Though the state made its name on another (more widely beloved) grape variety, an increasing number of producers are realizing the potential to make outstanding Chardonnay in the Willamette Valley. But is it wise for winemakers to invest in a grape with such a controversial reputation in America? And even if it breaks beyond the “Anything But Chardonnay” crowd, do the high-end Oregon bottles stand a chance selling up against their counterparts in Burgundy?
For decades, the story of Oregon wine began and ended with Pinot Noir. The earliest founders of the state’s wine industry had very purposefully sought out the Willamette Valley as an ideal place to plant the variety, and it was the grape the propelled the region to a level of acclaim and recognition that every American appellation outside of California can only envy — and plenty within California, too.
While one of Burgundy’s prized varieties has hogged the attention, the other, Chardonnay, has had a more tumultuous history in Oregon.

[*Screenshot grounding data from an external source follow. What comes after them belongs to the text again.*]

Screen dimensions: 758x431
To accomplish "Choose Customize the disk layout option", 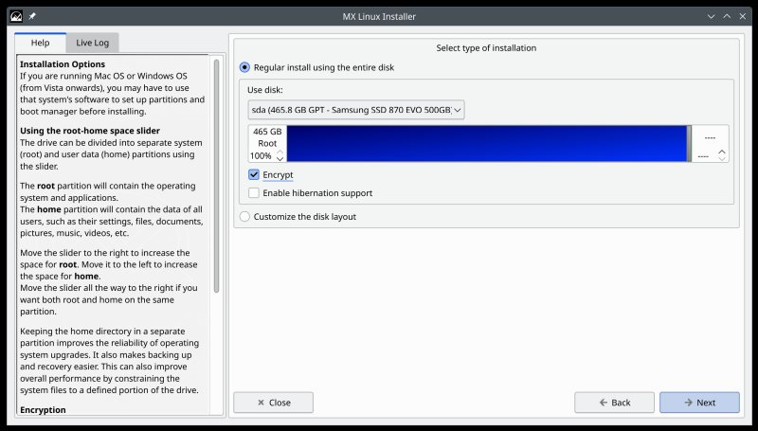I will coord(246,216).
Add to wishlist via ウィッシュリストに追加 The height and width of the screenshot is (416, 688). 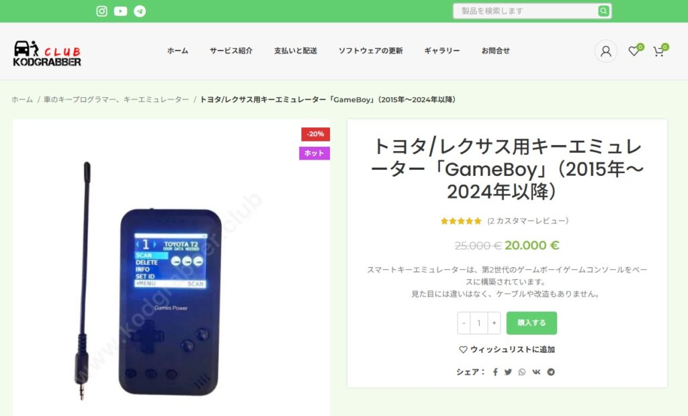click(x=507, y=350)
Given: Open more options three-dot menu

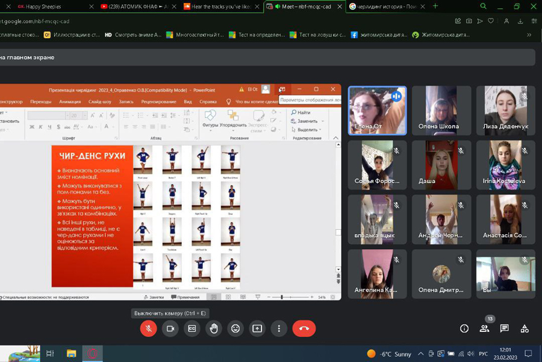Looking at the screenshot, I should 279,328.
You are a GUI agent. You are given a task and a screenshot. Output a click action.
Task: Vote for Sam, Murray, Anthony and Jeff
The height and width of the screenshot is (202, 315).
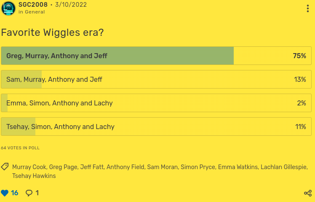point(54,79)
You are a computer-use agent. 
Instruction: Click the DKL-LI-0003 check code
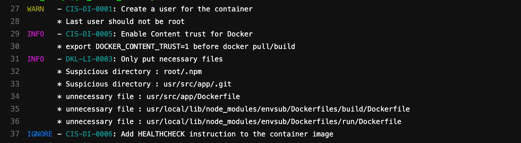89,59
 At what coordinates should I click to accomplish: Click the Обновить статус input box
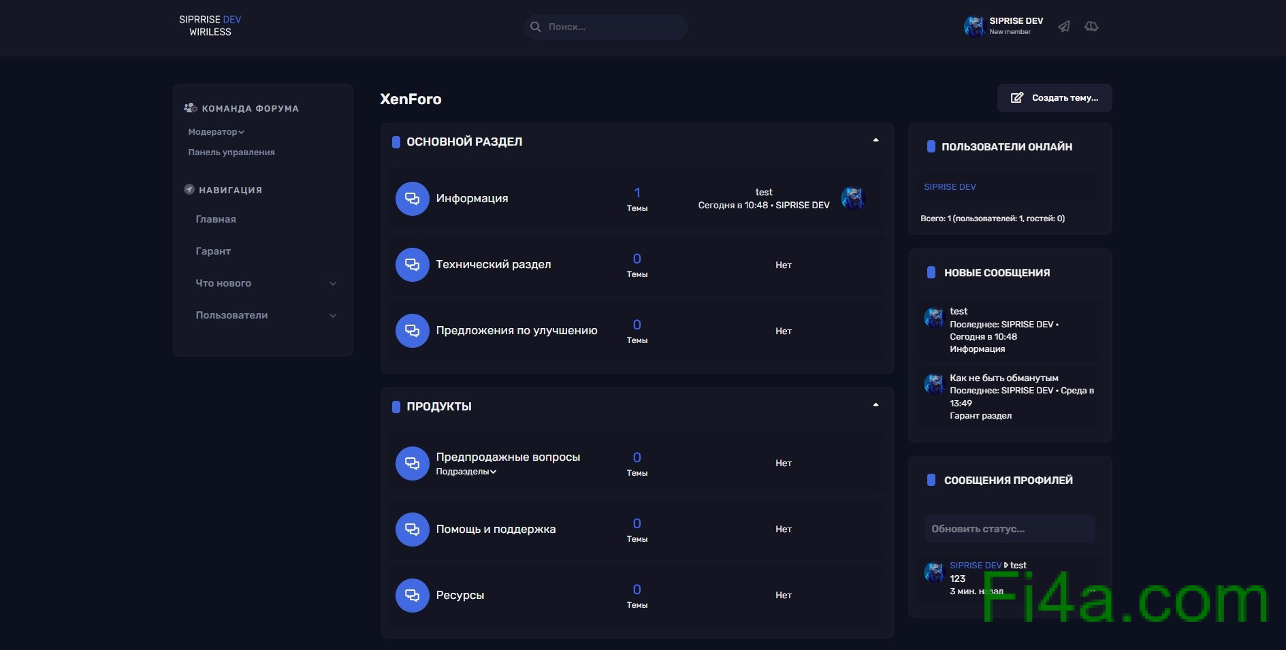click(1010, 529)
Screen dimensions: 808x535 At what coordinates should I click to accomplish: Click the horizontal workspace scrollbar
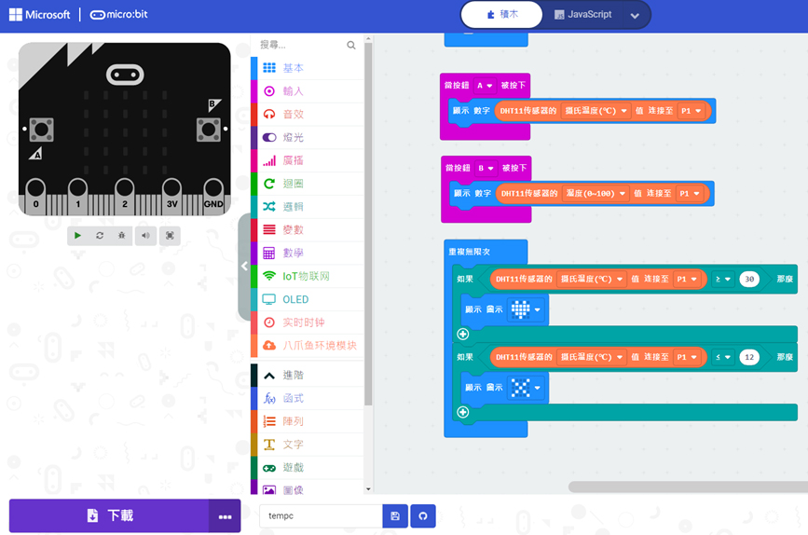pyautogui.click(x=688, y=487)
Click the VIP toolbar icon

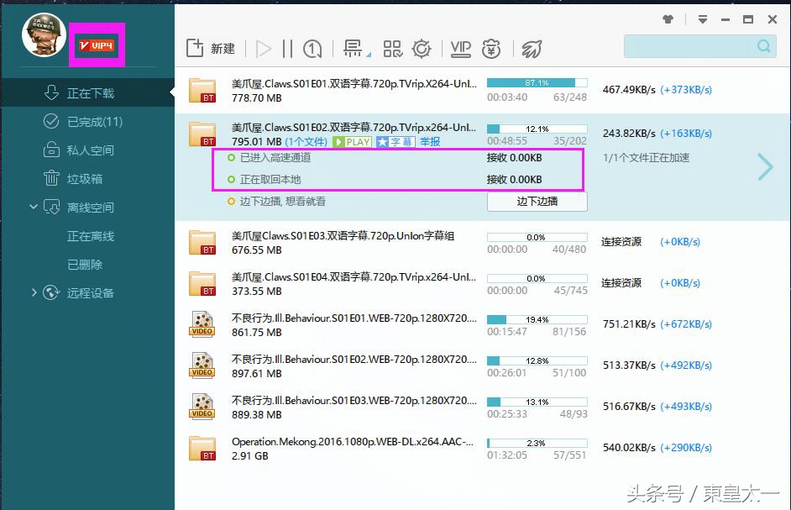(x=460, y=49)
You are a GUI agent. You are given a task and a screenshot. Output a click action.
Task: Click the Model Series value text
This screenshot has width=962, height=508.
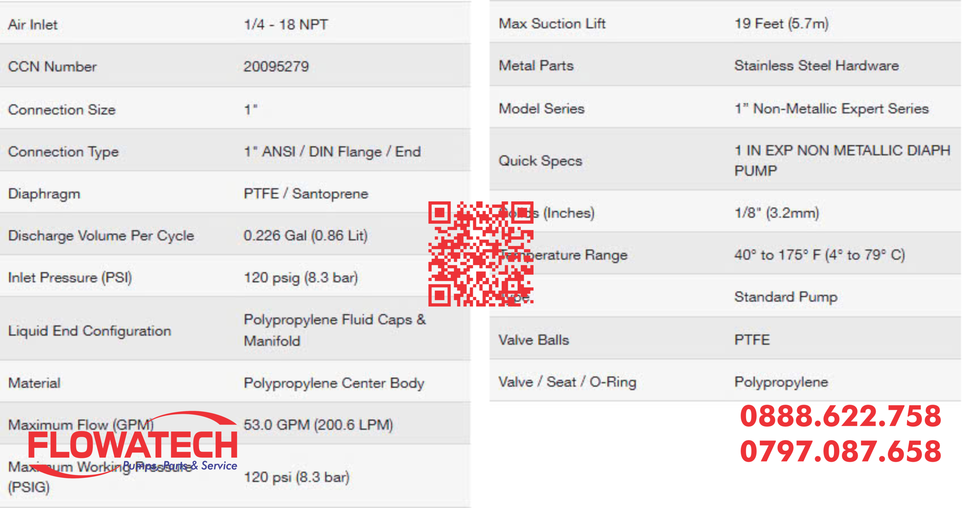click(832, 109)
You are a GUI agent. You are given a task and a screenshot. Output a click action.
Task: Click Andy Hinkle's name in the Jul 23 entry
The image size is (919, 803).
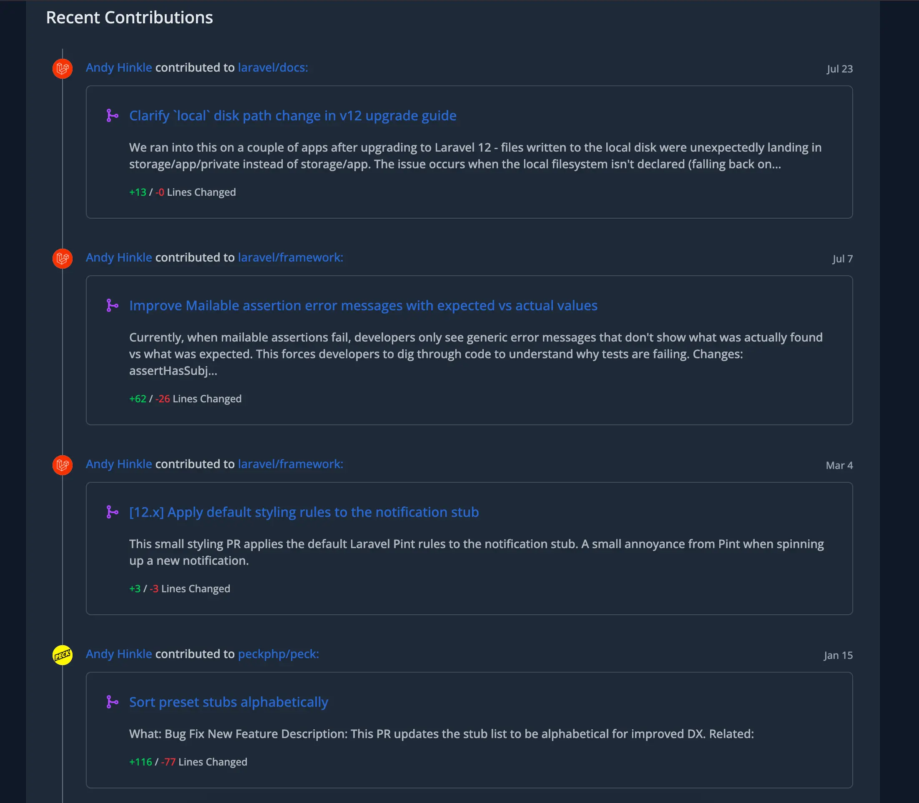118,68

Yet over the last few years — and, if you were listening very closely, decades — the drumbeat has gotten louder. Could it be that Chardonnay, even more than Pinot Noir, achieves true world-class status in this lush pocket of the Pacific Northwest.

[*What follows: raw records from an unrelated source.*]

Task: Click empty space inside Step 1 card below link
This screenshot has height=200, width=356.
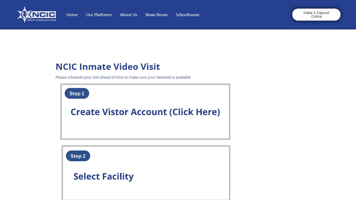Action: [145, 129]
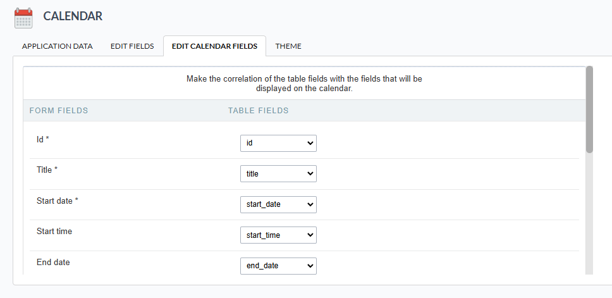Click the Calendar page title
The width and height of the screenshot is (612, 298).
coord(73,16)
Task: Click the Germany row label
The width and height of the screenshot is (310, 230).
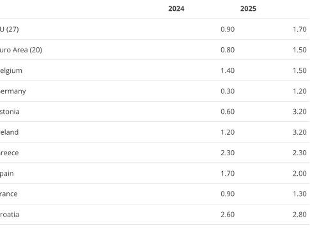Action: [13, 91]
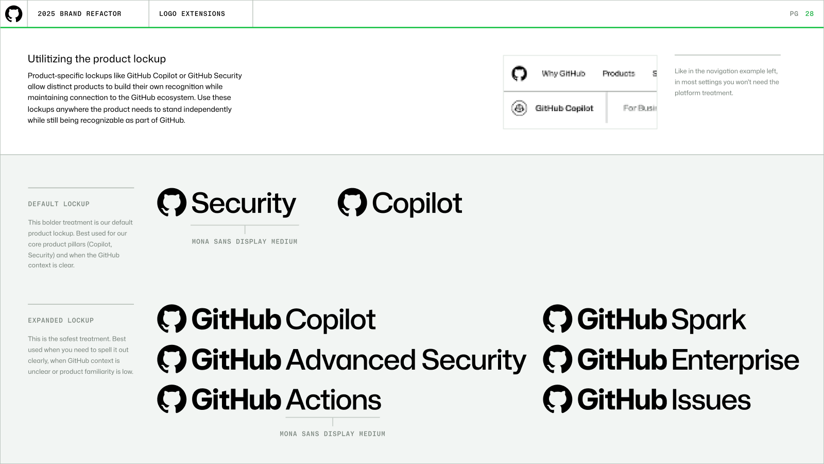Click the Octocat icon of GitHub Issues
This screenshot has height=464, width=824.
coord(557,399)
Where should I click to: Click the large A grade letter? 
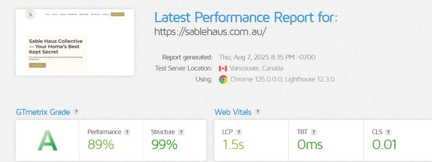[x=48, y=141]
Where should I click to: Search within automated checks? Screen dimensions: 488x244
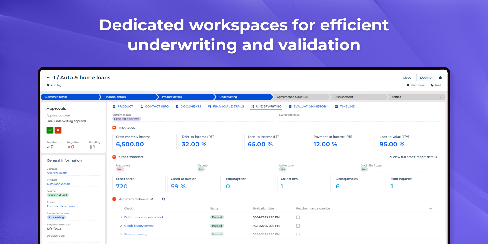[x=163, y=199]
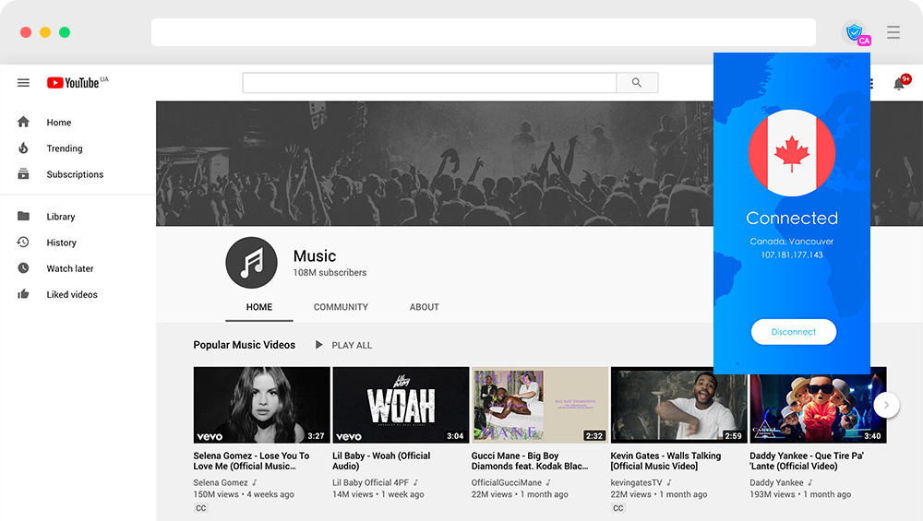Screen dimensions: 923x521
Task: Open the browser hamburger menu
Action: tap(893, 32)
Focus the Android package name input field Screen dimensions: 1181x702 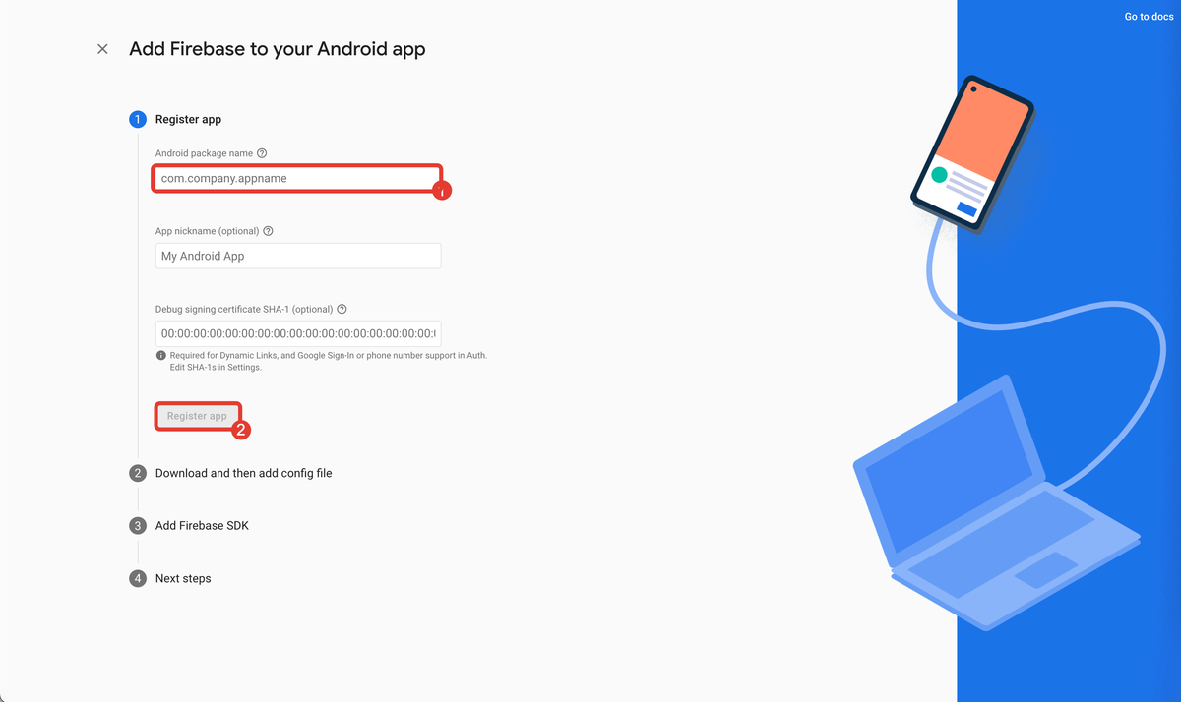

It’s not as if Chardonnay is anything new for the Willamette Valley. It was one of the varieties that David Lett, the founder of the modern Oregon wine industry, planted in 1966 when he first arrived from California. It’s not even that Chardonnay hasn’t achieved some measure of acclaim in the past: In fact, a similar sentiment was evinced earlier in the 21st century, when the “Dijon clone” craze swept the valley. Yet it’s now, with growers and producers placing (and pricing) Chardonnay as an equal to Pinot Noir, that the argument is being most forcefully made.
Jason Lett, winemaker at The Eyrie Vineyards and David Lett’s son, has seen the many ebbs and flows of Chardonnay from the very beginning. “Dad knew that if the climate was right for Pinot Noir, it would be right for Chardonnay,” Lett says. “So when he came up [from California], he had 3,000 cuttings, and more than half of that was Pinot Noir and Chardonnay in equal quantities. In fact, Chardonnay, throughout the 1970s, was the second most widely planted variety in Oregon behind Pinot Noir.”

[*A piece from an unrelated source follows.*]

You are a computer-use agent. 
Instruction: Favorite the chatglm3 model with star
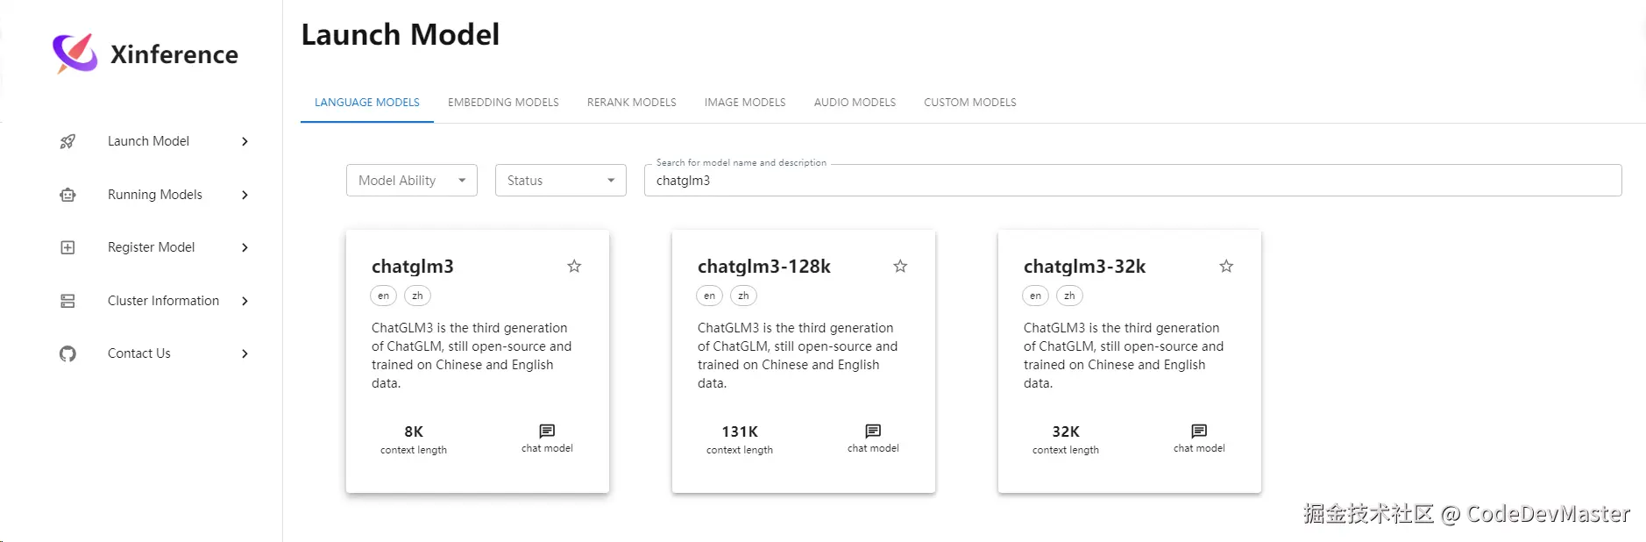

“Dominique Lafon said to me ‘You know, the Willamette Valley, particularly the Eola-Amity Hills, is the best place for growing Chardonnay in the New World.”
“When Chardonnay started here, a lot of people either tried to copy the dominant financial model, which was California, or the dominant historical model, which was Burgundy,” says Josh Bergström, winemaker at Bergström Wines. “They weren’t making wines that were true to this region, they were just trying to copy a successful model. So they essentially either did OK or failed and turned to Pinot Gris or a different variety because that’s what the market wanted. But there have always been, there are now, and there always will be this small group of people who are completely passionate about [Chardonnay] because it was meant to be grown here. It was meant to be grown side by side with Pinot Noir.”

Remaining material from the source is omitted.